Someone at TV Fanatic posted that the 3 strikes rule & it's portrayal in this episode wasn't completely accurate:
"This episode was so full of it, it was disturbing to watch. I have been a prosecutor/DDA in LA County for 23 years. Drugs, stolen bicycles don't qualify as a strike. I can't believe how bad the shows consultants are. Don't they research what is and isn't a strike? No wonder people think we send people to prison for life for a slice of Pizza, they watch this junk and start to believe it. The show needs to hire real prosecutors from LA County as consultants. There was so much misinformation about the law on the show that it was pathetic.

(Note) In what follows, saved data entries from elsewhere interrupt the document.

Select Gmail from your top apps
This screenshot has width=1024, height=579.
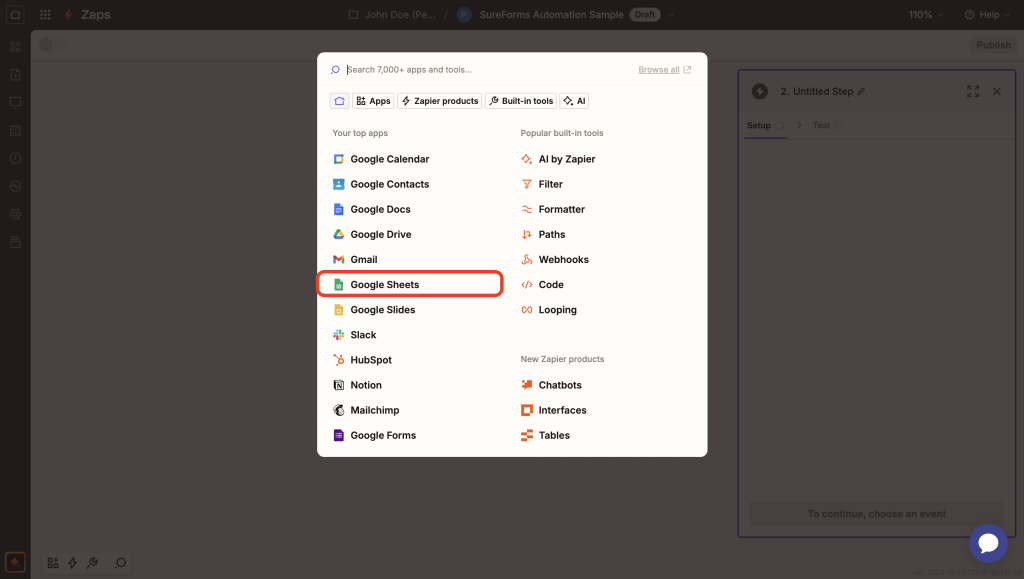[364, 259]
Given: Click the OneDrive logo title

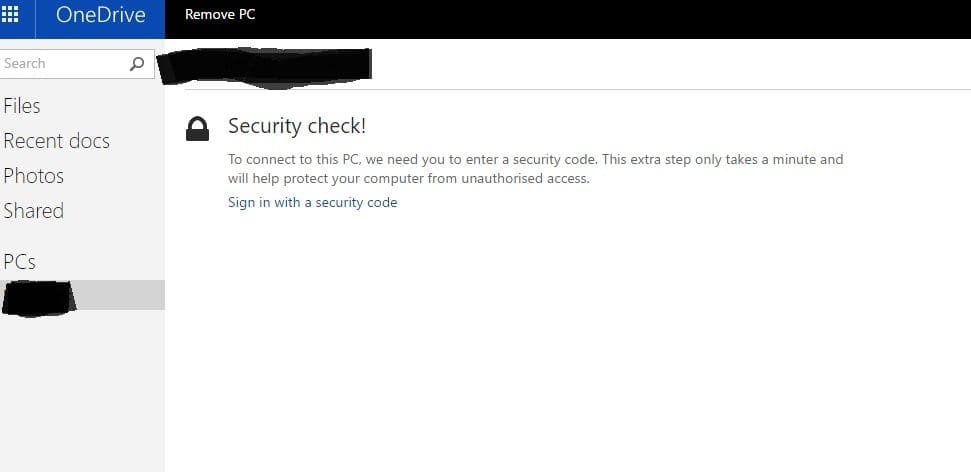Looking at the screenshot, I should pos(100,16).
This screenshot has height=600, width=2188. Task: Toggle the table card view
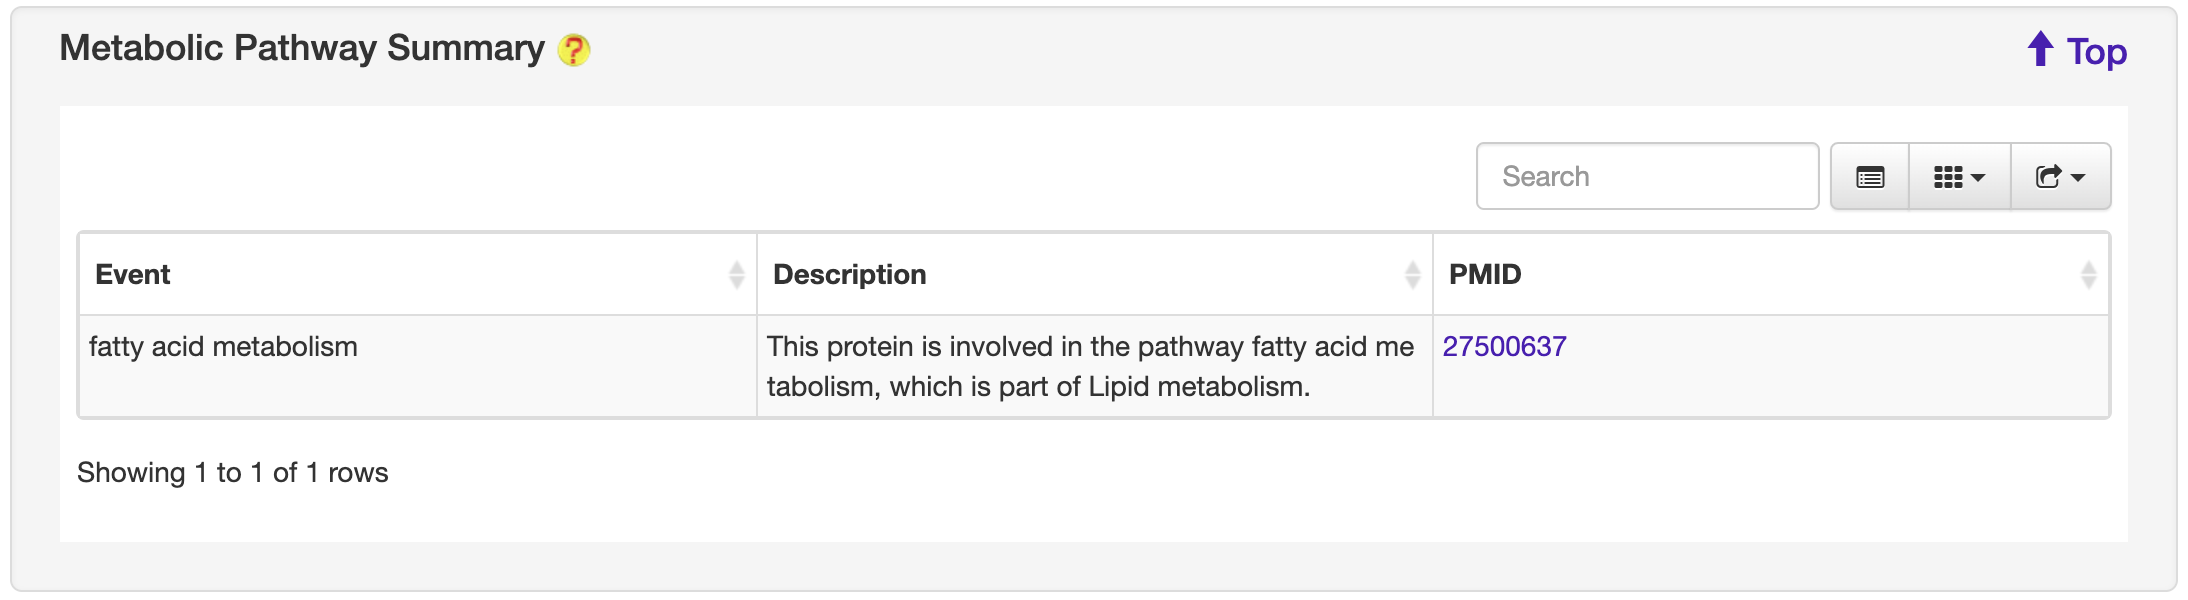point(1870,177)
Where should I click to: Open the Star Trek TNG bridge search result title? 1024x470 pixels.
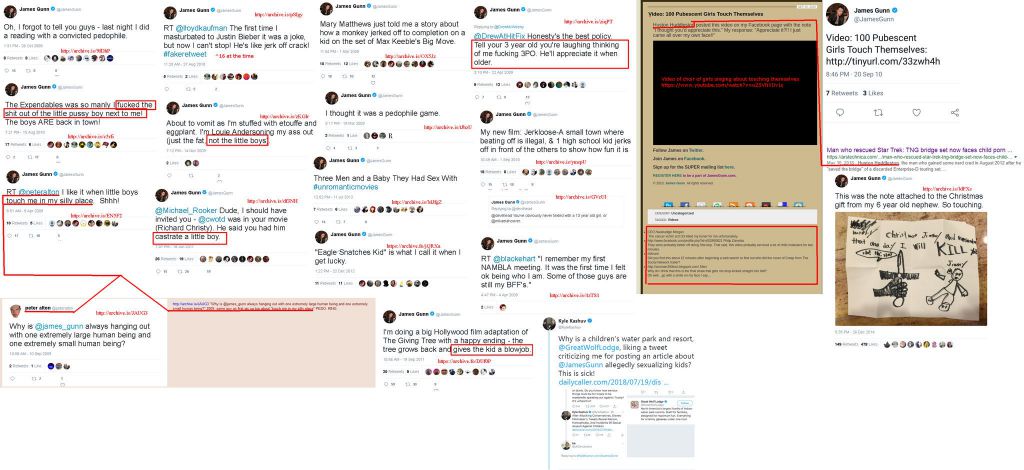coord(920,149)
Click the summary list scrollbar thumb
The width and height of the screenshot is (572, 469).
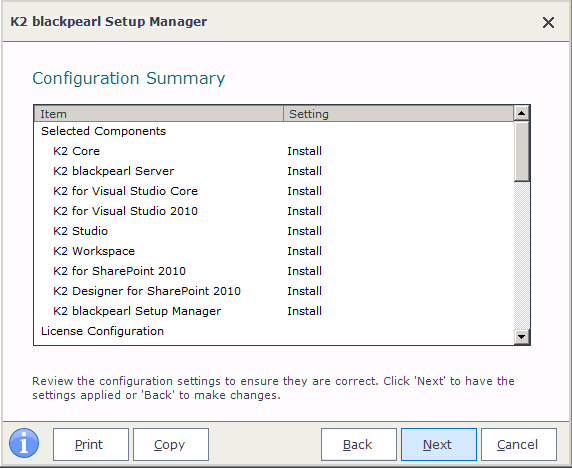click(x=522, y=151)
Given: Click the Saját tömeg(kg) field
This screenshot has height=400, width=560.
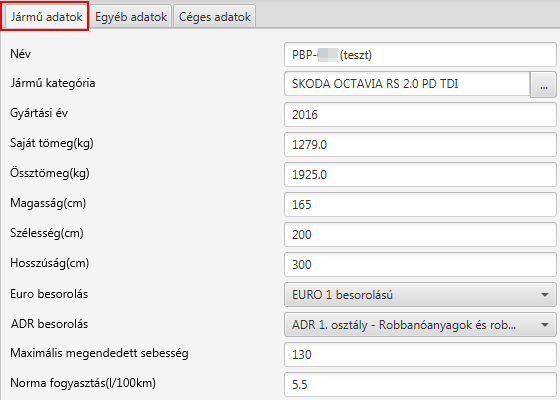Looking at the screenshot, I should [420, 145].
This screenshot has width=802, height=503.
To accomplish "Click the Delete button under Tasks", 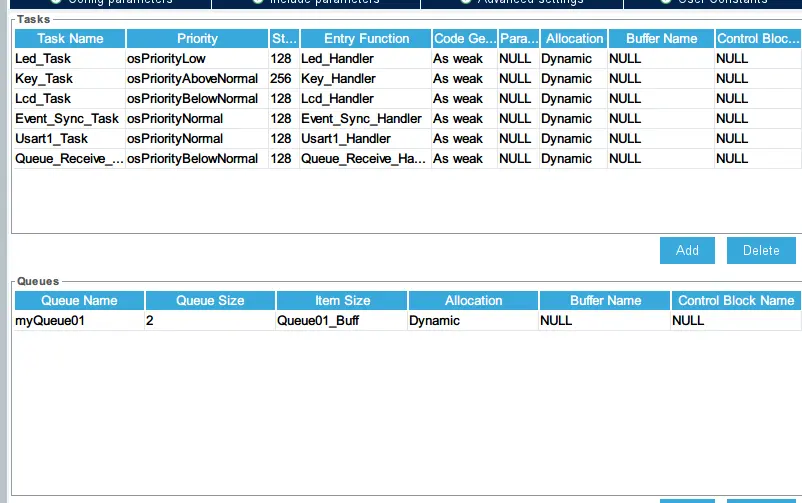I will [761, 250].
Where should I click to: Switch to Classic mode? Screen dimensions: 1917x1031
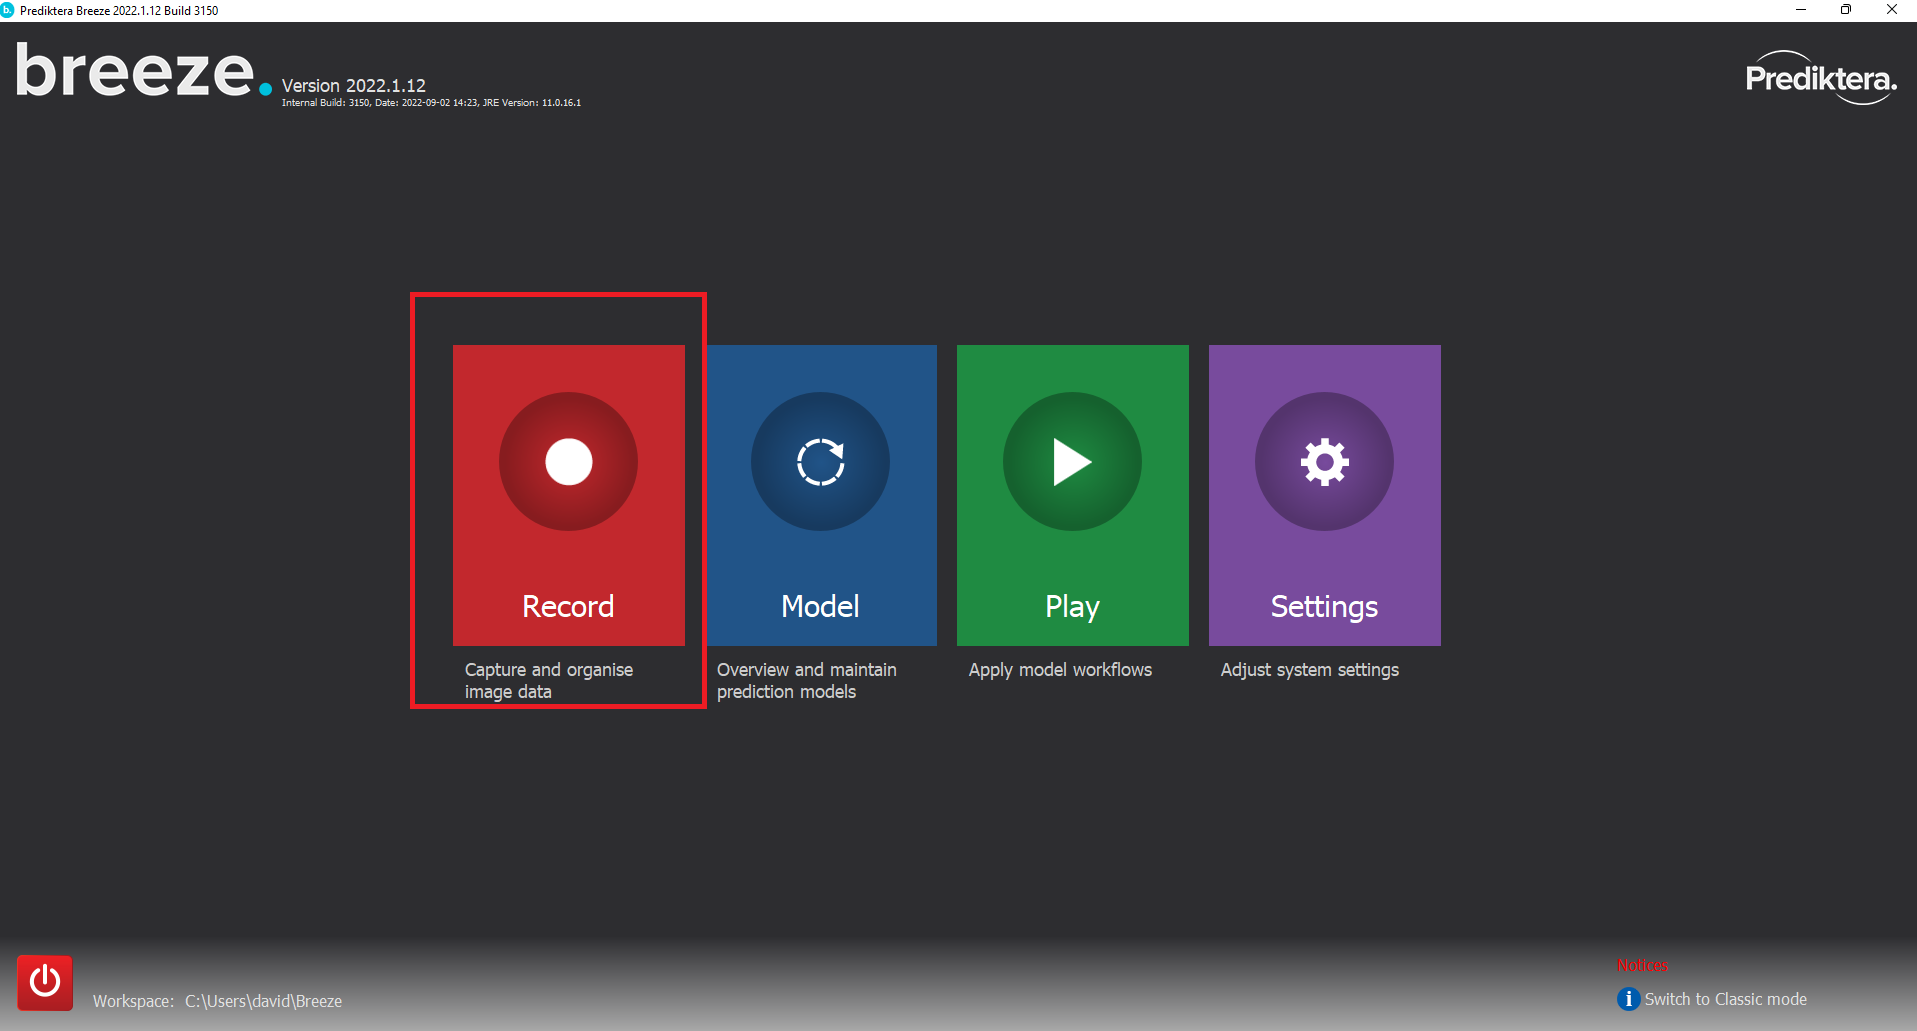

Oh and in LA County Steve Cooley is the one who doesn't want to apply the three strikes law to repeat offenders because he likes campaign contributions from defense attorneys. However, the hardworking line deputies would love to put those people away and keep our streets clean. Law & Order LA couldn't get that right either!"

However I don't agree with his second point, that one was more based on the characters of Hardin & Dekkar, not on attorney's in LA in general.

I looked up some info on the 3 strikes rule & apparently it only applies to violent crimes:
"Violent offenses include murder, robbery of a residence in which a deadly or dangerous weapon is used, rape and other sex offenses; serious offenses include the same offenses defined as violent offenses, but also include other crimes such as burglary of a residence and assault with intent to commit a robbery or murder."

Apparently the line about stealing a pizza as a strike might of been off. Though I don't remember if that bicycle offense was commited in someones residence.

janethyland said...

Exactly, the NBC drama bar is the lowest of all the networks, and LOLA is low even compared to that.

Those making adverse comments now about the retooling are no different from all those who made adverse comments about the original LOLA.Its just that its a Mothership show now for mothership fans.

LOCI is doing very well though.

nygma619 said...


I wouldn't be surprised if other shows on other major networks, "got it wrong", as well; from time to time. In fact, they most likely have.